Campanelli d’allarme

Come riconoscere un ritardo nello sviluppo psicomotorio?

Come già riportato nell’articolo “Lo sviluppo psicomotorio”, ogni bambino raggiunge le varie tappe con i propri tempi, senza seguire uno schema rigido. In ogni fase di sviluppo del bambino c’è un ritardo o un anticipo considerato normale. Nonostante non vi sia rigidità nel loro raggiungimento, è importante parlare col proprio pediatra se ci si sente preoccupati per il proprio bambino.
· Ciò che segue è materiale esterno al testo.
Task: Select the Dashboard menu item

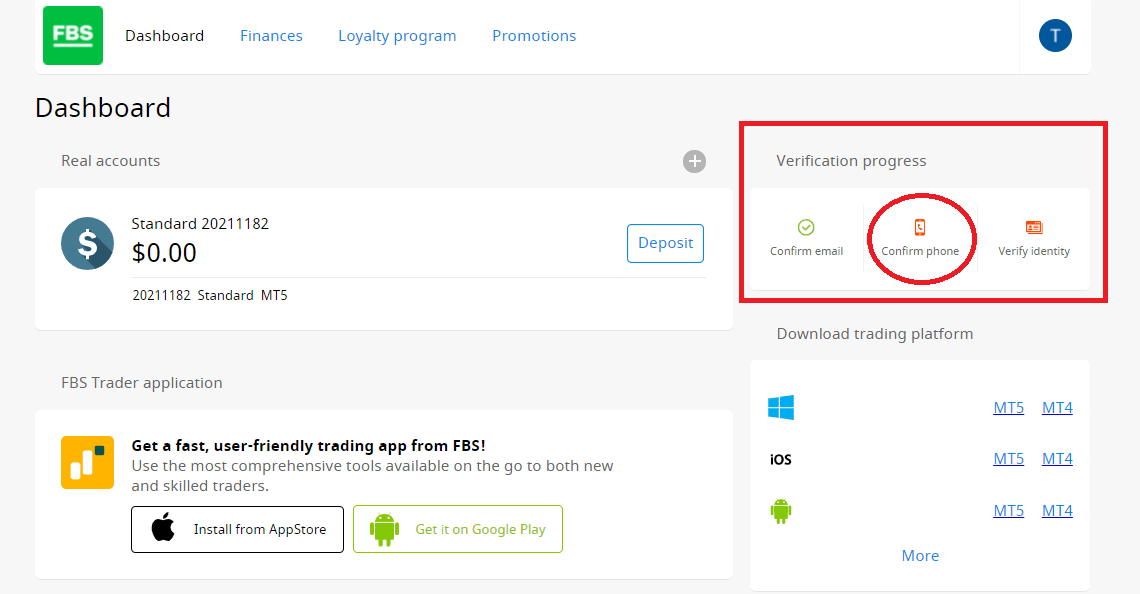Action: (x=164, y=35)
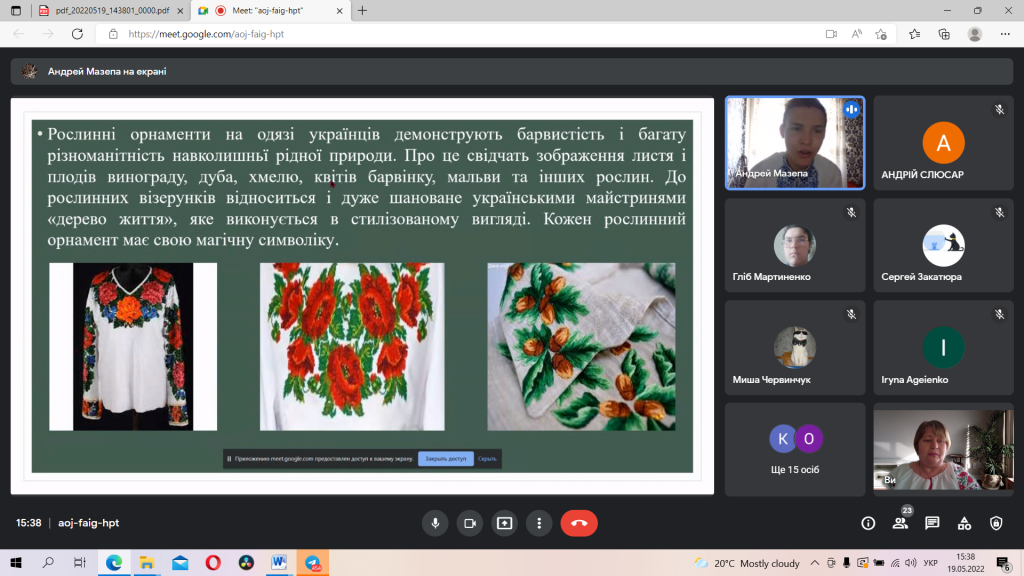Open meeting details info icon
This screenshot has width=1024, height=576.
868,523
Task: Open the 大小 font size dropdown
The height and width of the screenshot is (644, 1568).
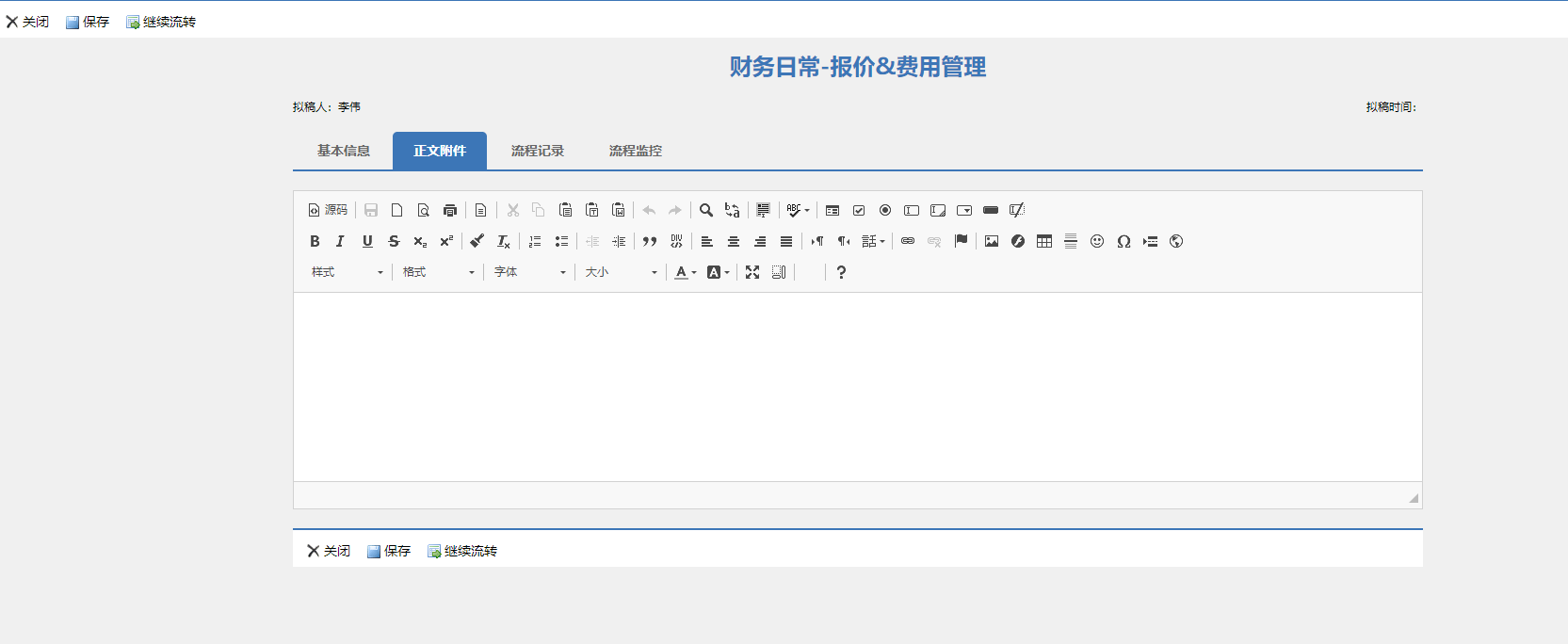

Riconoscere sin da subito ritardi dello sviluppo è estremamente importante, poichè prima si interviene e migliori possono essere i risultati.

 

Esistono dei “campanelli d’allarme”

Ecco alcuni “campanelli d’allarme” che potrebbero indicare problemi nello sviluppo motorio:

Dai 3 mesi d’età

  • non sembra rispondere a stimoli sonori intensi
  • non riesce a sollevare la testa
  • non riesce a mantenere un contatto visivo e a seguire gli oggetti con lo sguardo
  • non porta gli oggetti alla bocca a 4 mesi
  • non rotola da prono a supino
  • non sorride in modo direzionato (alle persone)

 

Dai 4 ai 7 mesi di età

  • vi è alterazione del tono muscolare: ipotonia/ipertonia
  • non utilizza entrambe le mani per afferrare gli oggetti ma usa solo una mano
  • non striscia
  • non mantiene la stazione seduta con appoggio a 6 mesi successivamente senza appoggio
  • non rotola da supino a prono
  • non riconosce la provenienza della voce
  • non distingue i volti famigliari da quelli estranei
  • non sorride spontaneamente a 5 mesi

 

Dagli 8 ai 12 mesi di età

  • non presenta la lallazione a 8 mesi
  • non effettua i passaggi posturali
  • non gattona
  • trascina una parte del corpo quando gattona
  • non riesce a stare in piedi se sostenuto
  • non vi è la permanenza dell’oggetto (ricerca attivamente un oggetto nascosto)
  • non pronuncia neanche una parola
  • non impara il linguaggio gestuale (per esempio, dire “no” con la testa oppure fare “ciao ciao” con la mano)
  • non imita
  • non indica oggetti o immagini
  • non esplora l’oggetto

 

Etimologia

Posizone Prona

Posizione dove si è rivolti verso il basso, pancia in giù

Posizone Supina

Posizione dove si è rivolti verso l’alto, pancia in su

Lallazione

Produzione pre-linguistica caratterizzata da coppie di vocali e consonanti (ma-ma-ma; pa-pa-pa)

Ipotonia

Riduzione del tono muscolare e cioè dello stato normale di contrazione dei muscoli. I bambini ipotonici sembrano delle bambole di pezza. In posizione supina invece di tenere ginacchia e gomiti piegati li terranno dritti.

Ipertonia

Aumento eccessivo e permanente del tono muscolare. La resistenza aumenta  con l’aumentare della velocità del movimento.